_SOURCE EXTRACT_:
==================================================
My benchmark is Dead Or Alive 3, in Sparring Mode (= training mode, with on screen button presses, including a different symbol for "button pressed ALL THE WAY").

First of all, controllers plugged in any port except Player 1 work as if the face buttons were digital instead of analog 8-bit pressure sensitive as they're supposed to be. So in a Versus battle, Player 1 will be able to perform analog button moves (i.e. if you press "Kick" all the way down, the character perform an heavy or flying kick), Player 2 will not. It's like the Xbox (or DoA 3 itself) can manage only 1 player pressure sensitive input. If that's the way it's supposed to be, it's certainly weird, especially because it puts Player 2 at a disadvantage.
==================================================
_DATA SUPPLIED_:
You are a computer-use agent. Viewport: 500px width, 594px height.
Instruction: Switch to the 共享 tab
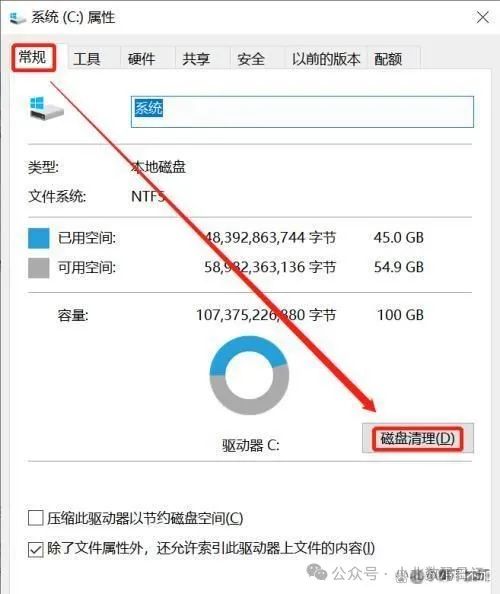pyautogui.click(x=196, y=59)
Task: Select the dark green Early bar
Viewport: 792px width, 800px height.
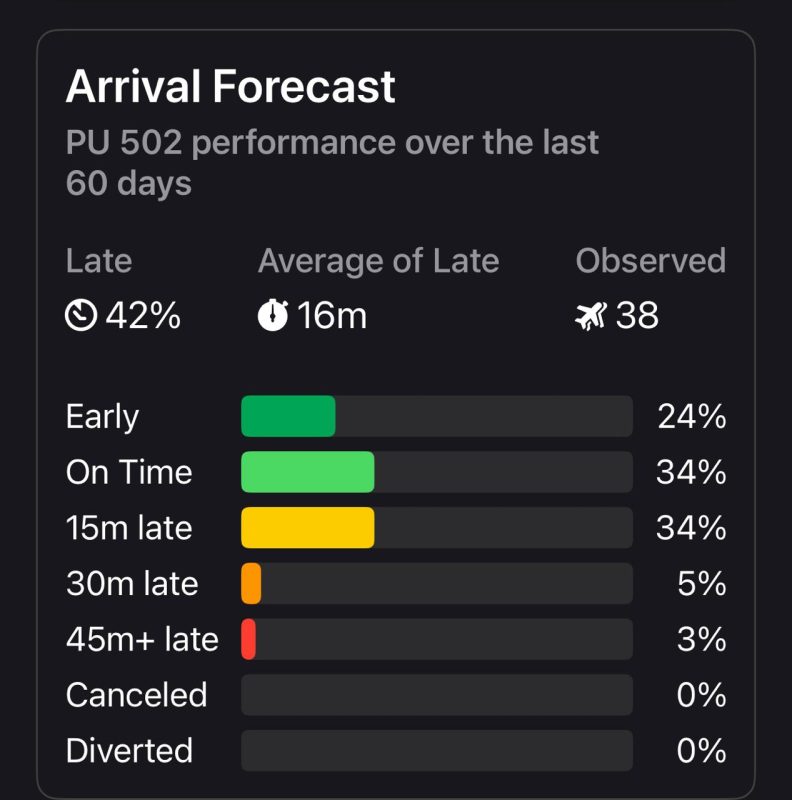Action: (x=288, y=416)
==================================================
_DIRECTIVE_: In the Dead Or Alive 3 text, what does the character do when Player 1 presses "Kick" all the way down?

_RESPONSE_: The character performs a heavy or flying kick.